The notable, and noble, exception to this is dinner-jacket drag, or the old YSL Le Smoking: never not achingly chic, but rocked with renewed smoulder in such utilitarian times.
This season, it is to be sported with a neck bow; indeed, the bow is key, such that one can ditch the tux itself and simply rock shirt and cravat.
Ties proper are also happening, but ties can be tricky with tits, however Annie Hall one’s inclinations. Rosettes are also back — fun, but they can feel limply de trop pretty damn quick.
A bow, though, bows are the foppish, yet still insouciant dream. Tilda Swinton and Julianne Moore don natty versions for the cover of the September issue of Spanish Vogue: the former in Little Lord Fauntleroy Chanel, the latter erectly horizontal Nina Ricci. Claudia Schiffer graces the cover of Vogue Arabia in the same Ricci rig-out.
Whilst labels as diverse as Dolce & Gabbana, Ralph Lauren and Issey Miyake all feature bows in their autumn advertising.

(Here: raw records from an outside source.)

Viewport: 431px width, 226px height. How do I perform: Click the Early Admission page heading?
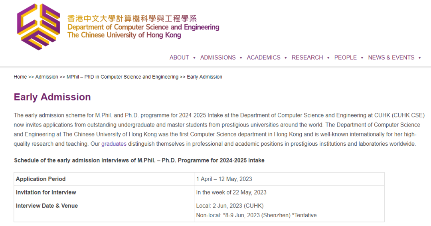(x=52, y=97)

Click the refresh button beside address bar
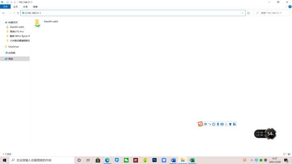249,13
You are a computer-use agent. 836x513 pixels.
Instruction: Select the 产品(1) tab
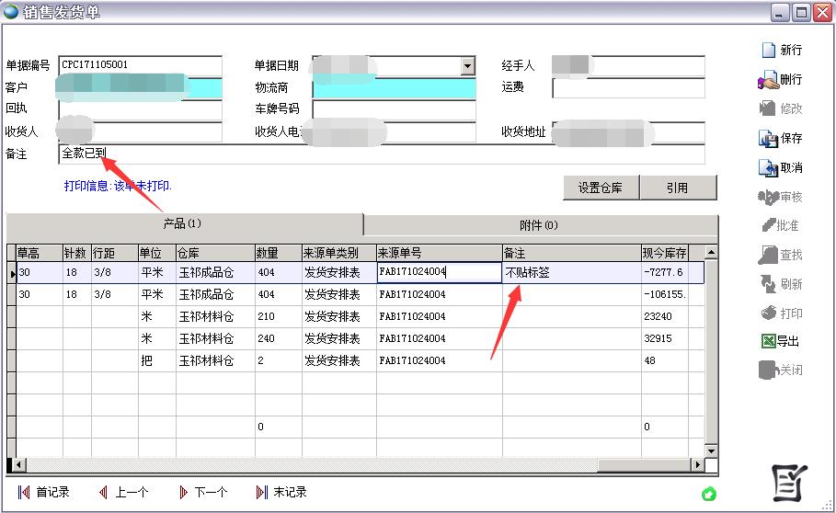[183, 224]
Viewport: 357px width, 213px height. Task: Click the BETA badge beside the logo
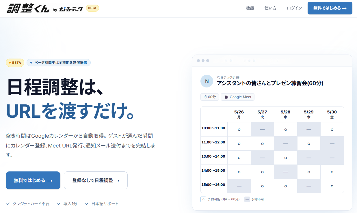click(92, 8)
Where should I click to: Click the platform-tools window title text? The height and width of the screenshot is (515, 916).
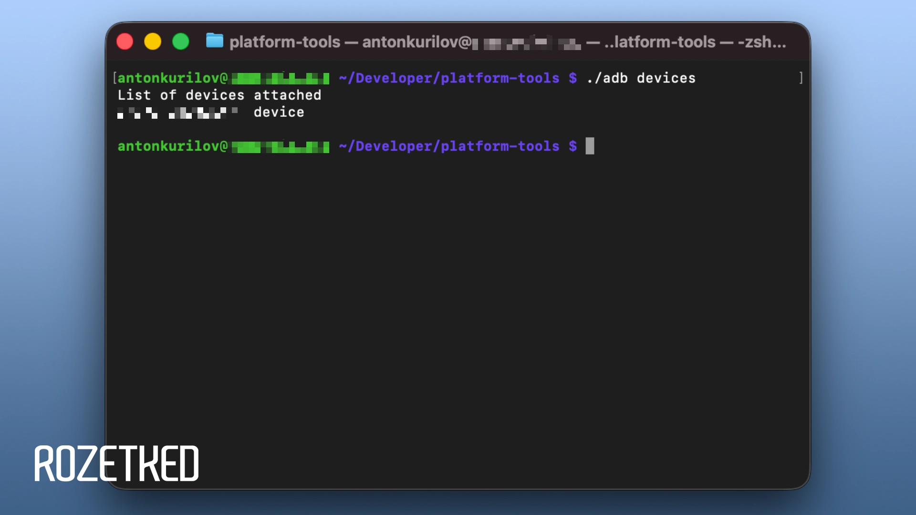285,42
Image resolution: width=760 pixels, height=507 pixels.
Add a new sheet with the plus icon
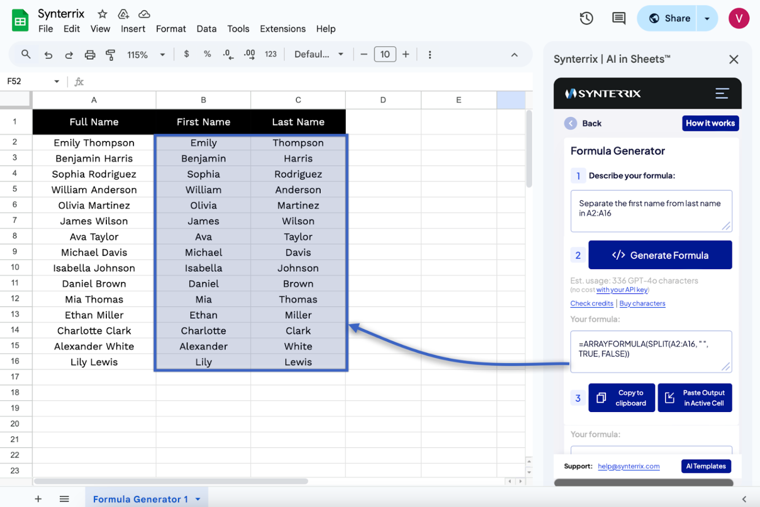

The key here is boy bow, or power pussy at its most femme, nothing too feyly Petit Trianon because that is a whole different vibe.
I’ve always been more than a tad #bowgoals, witness generations of Gallic Hermès assistants begging to refashion my favoured tying method: the maniac dog bow. Bows are a sartorial two-fingered salute to life, the universe and everything; the suppurating self-loathing accessory of choice.
“It’s another fucking day, but I’m going to put a bow on it,” they eye roll. “I am dying inside, but tits and teeth, baby, tits and teeth.” Or, to quote that great contemporary sage, Taylor Swift: “I’m so depressed, I act like it’s my birthday every day.”
This season, your bow needs to be black, or white if black-shirted. I sought out a vintage Chanel number, care of resale geniuses HEWI, but still furiously expensive. It may have looked dashing on some ancient catwalk, but didn’t pass muster right here, right now.
The YSL options I pursued turned out to be leather, which isn’t quite right. So I went to the other extreme and acquired a £7.99 Amazon “silk” version. Fine, but too full.
As I type, I have a preloved, polka-dot-embossed Balenciaga take on its way. If this fails, I’ll throw myself on the mercy of Liberty’s haberdashery department, where I doubtless should have headed in the first place, it being my happy place. An ongoing project, then. Still, it keeps me off the streets.